As the application of the present invention, it is used in the following fields because of its high sensitivity, high-speed response, low cost, and good uniformity of parameters. (1) If it is introduced into a gas flow controller, a high-performance and compact system can be made. (2) Used for real-time monitoring of gas flow rate. (3) It is a disposable type and is used for medical and health purposes. For example, it is used for respiratory volume measurement, blood flow rate measurement, and the like. (4) Since it has excellent exchangeability and good stability, it is used in fields where the sensor surface is easily soiled by the target object such as sewage, petroleum processing, and food.

[0022]

[Brief description of drawings]

FIG. 1 is a diagram illustrating a conventional technique.

FIG. 2 is a perspective view and a front view showing the configuration of the present invention.

FIG. 3 is a diagram showing a manufacturing process of the present invention.

FIG. 4 is a diagram showing a first embodiment of the present invention.

FIG. 5 is a diagram showing a second embodiment of the present invention.

[Explanation of symbols]

 1 substrate. 2 Sensing section. 3 Silicon dioxide film. 4 Polysilicon film. 5 Aluminum film. 6 Flow sensor. 7 packages. 8 lead wires. 9 connectors. 10 guides. 11 Upper substrate. 12 Thin film silicon film. 13 Silicon cup. 14 contact holes.

Claims (6)

[Claims] 1. A substrate (1) having an upper surface provided with an insulating film, having openings in the upper surface and the lower surface, and having holes for allowing a fluid to pass through the opening, and the substrate (1) having the opening interposed therebetween.
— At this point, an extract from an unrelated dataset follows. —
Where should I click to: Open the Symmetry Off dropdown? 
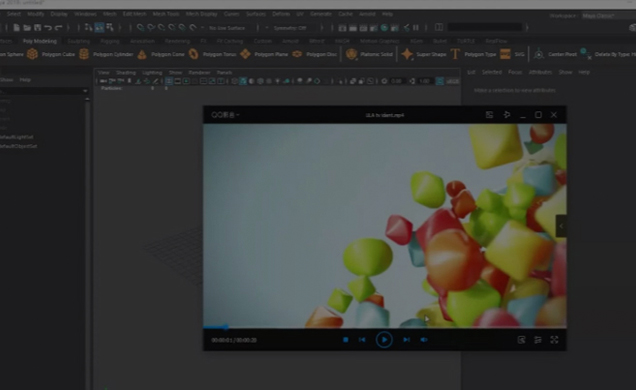(290, 28)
A flow rate sensor provided with a flow rate sensing portion (2) provided in a state of being separated from the substrate and being bridged to an opening on the upper surface of the substrate. 2. A semiconductor substrate (1) having an insulating film on the upper surface thereof, having openings on the upper surface and the lower surface, and having holes for allowing a fluid to penetrate through the opening, and an insulating film. A flow rate sensor comprising: a flow rate sensing section (2) which is separated from the substrate and is provided in a state of being bridged to an opening on the upper surface of the substrate. 3. The flow sensor according to claim 2, wherein the semiconductor substrate is made of silicon. 4. The flow sensor according to claim 2, wherein the thin film semiconductor member is made of bulk silicon. 5. The semiconductor substrate is made of silicon,
The flow sensor according to claim 2, wherein the thin film semiconductor member is made of bulk silicon. 6. The semiconductor substrate is made of silicon,
The flow rate sensor according to claim 2, wherein the hole has a tapered structure provided by anisotropic etching.